Let $R$ be a ring with unit $1$. Suppose that the order of $R$ is $|R|=p^2$ for some prime number $p$.
Then prove that $R$ is a commutative ring.

Proof.

Let us consider the subset
\[Z:=\{z\in R \mid zr=rz \text{ for any } r\in R\}.\] (This is called the center of the ring $R$.)

This is a subgroup of the additive group $R$.
In fact, if $z, z’\in Z$, then we have for any $r\in R$,
\begin{align*}
(z-z’)r=zr-z’r=rz-rz’=r(z-z’).
\end{align*}
It follows that $z-z’\in Z$, and thus $Z$ is a subgroup of $R$.

Note that $0, 1 \in Z$, hence $Z$ is not a trivial subgroup.
Thus, we have either $|Z|=p, p^2$ since $R$ is a group of order $p^2$.

If $|Z|=p^2$, then we have $Z=R$.
By definition of $Z$, this implies that $R$ is commutative.
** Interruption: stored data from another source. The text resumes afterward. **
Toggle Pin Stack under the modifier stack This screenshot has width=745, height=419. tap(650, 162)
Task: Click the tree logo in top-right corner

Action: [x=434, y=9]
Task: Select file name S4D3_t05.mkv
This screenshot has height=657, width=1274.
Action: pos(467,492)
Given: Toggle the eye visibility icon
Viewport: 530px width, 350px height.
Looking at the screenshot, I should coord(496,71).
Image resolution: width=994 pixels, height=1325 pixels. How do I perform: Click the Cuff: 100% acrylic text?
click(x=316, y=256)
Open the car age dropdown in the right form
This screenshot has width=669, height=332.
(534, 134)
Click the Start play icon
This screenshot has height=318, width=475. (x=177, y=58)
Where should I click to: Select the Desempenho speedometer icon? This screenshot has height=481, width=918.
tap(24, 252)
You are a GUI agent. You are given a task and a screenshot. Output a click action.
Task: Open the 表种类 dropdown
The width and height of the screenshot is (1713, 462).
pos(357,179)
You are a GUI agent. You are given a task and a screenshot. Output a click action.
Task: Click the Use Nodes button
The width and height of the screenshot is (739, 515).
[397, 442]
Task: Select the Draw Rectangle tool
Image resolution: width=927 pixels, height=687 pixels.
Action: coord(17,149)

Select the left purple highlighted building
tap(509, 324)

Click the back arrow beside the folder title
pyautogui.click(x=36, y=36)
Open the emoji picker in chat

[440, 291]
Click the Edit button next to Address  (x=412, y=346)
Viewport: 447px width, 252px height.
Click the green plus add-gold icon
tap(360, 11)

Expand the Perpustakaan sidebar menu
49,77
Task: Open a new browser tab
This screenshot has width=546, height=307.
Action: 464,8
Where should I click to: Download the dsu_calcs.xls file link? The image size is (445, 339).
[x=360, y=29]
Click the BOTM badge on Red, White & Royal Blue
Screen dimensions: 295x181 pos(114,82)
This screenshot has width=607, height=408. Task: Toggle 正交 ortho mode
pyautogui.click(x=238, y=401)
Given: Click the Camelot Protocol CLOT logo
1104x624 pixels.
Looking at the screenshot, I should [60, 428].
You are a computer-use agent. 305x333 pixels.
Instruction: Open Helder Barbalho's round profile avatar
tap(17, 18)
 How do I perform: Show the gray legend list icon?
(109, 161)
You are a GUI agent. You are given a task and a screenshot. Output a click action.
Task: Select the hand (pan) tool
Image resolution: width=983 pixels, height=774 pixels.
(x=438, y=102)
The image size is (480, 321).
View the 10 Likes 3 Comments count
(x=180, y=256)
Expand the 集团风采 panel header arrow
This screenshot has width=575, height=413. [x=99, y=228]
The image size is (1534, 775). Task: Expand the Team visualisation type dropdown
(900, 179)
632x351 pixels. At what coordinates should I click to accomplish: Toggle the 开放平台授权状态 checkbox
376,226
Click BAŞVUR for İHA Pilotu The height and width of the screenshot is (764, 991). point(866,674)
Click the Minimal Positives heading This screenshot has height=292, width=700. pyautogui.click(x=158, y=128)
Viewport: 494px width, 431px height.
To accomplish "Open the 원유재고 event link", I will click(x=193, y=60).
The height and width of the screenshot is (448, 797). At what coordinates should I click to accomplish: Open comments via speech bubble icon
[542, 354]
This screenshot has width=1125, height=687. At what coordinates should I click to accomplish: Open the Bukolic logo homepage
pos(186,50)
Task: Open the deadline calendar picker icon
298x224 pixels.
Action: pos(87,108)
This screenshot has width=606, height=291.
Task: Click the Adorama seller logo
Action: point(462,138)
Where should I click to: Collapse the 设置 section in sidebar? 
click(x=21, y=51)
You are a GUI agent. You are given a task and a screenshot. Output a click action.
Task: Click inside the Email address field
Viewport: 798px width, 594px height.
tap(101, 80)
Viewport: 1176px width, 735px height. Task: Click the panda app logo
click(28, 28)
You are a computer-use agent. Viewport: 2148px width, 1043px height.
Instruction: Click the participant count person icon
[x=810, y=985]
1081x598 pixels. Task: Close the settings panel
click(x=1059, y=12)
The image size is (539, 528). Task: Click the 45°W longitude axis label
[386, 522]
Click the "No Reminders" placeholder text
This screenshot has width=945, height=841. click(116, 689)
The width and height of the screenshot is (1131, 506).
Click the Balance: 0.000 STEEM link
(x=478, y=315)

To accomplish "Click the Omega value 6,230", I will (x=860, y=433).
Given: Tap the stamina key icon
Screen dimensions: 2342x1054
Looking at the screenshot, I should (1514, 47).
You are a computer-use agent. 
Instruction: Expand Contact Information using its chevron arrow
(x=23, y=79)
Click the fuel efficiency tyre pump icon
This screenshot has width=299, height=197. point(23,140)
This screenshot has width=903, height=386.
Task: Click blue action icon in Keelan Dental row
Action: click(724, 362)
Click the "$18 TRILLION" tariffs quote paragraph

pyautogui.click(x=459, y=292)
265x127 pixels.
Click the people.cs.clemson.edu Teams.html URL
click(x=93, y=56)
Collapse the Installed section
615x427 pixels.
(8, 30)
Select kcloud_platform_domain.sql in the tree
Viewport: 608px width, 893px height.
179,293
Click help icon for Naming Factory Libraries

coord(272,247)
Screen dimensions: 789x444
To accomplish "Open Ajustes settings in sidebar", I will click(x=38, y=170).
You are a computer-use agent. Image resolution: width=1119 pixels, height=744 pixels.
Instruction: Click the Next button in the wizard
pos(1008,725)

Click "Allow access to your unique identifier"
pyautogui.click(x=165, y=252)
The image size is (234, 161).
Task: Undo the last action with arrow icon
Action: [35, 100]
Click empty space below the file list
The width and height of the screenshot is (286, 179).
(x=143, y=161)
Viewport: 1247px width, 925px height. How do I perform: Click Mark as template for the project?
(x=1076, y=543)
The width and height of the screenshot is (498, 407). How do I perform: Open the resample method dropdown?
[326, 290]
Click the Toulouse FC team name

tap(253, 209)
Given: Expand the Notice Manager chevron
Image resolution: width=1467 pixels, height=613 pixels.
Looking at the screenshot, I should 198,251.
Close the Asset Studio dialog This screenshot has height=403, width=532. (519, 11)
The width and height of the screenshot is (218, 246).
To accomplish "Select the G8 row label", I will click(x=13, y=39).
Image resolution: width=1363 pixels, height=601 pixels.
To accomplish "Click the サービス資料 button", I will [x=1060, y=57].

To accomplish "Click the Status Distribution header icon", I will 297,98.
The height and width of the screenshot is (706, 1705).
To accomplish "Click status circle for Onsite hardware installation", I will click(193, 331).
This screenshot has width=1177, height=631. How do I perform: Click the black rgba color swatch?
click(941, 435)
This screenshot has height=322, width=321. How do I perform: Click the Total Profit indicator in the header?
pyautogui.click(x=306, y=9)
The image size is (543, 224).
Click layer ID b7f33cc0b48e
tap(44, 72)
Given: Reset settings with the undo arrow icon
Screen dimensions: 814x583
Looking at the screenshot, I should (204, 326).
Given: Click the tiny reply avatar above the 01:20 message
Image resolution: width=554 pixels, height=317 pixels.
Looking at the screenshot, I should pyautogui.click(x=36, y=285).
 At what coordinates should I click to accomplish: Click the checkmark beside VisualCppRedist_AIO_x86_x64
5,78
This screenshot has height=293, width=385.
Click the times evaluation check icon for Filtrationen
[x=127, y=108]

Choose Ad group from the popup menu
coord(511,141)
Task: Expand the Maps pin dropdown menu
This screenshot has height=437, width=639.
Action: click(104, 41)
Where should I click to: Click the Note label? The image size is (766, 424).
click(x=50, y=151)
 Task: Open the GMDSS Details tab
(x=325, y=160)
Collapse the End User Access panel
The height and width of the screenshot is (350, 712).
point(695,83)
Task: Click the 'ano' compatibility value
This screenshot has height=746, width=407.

It remains to show that $|Z|\neq p$.
Assume that $|Z|=p$.
Then $R/Z$ is a cyclic group of order $p$.
Let $\alpha$ be a generator of $R/Z$.

Since $Z\neq R$, there exist $r, s\in R$ such that $rs\neq sr$.
Write
\[r=m\alpha+z \text{ and } s=n\alpha+z’\] for some $m, n\in \Z$, $z, z’\in Z$.

Then we have
\begin{align*}
rs&=(m\alpha+z)(n\alpha+z’)\\
&=(m\alpha)(n\alpha)+m\alpha z’ + n z\alpha +z z’\\
&=(n\alpha)(m\alpha)+m z’ \alpha +n \alpha z +z’ z\\
&=(n\alpha+z’)(m\alpha+z)\\
&=sr.
\end{align*}

This contradicts $rs\neq sr$, and we conclude that $|Z|\neq p$.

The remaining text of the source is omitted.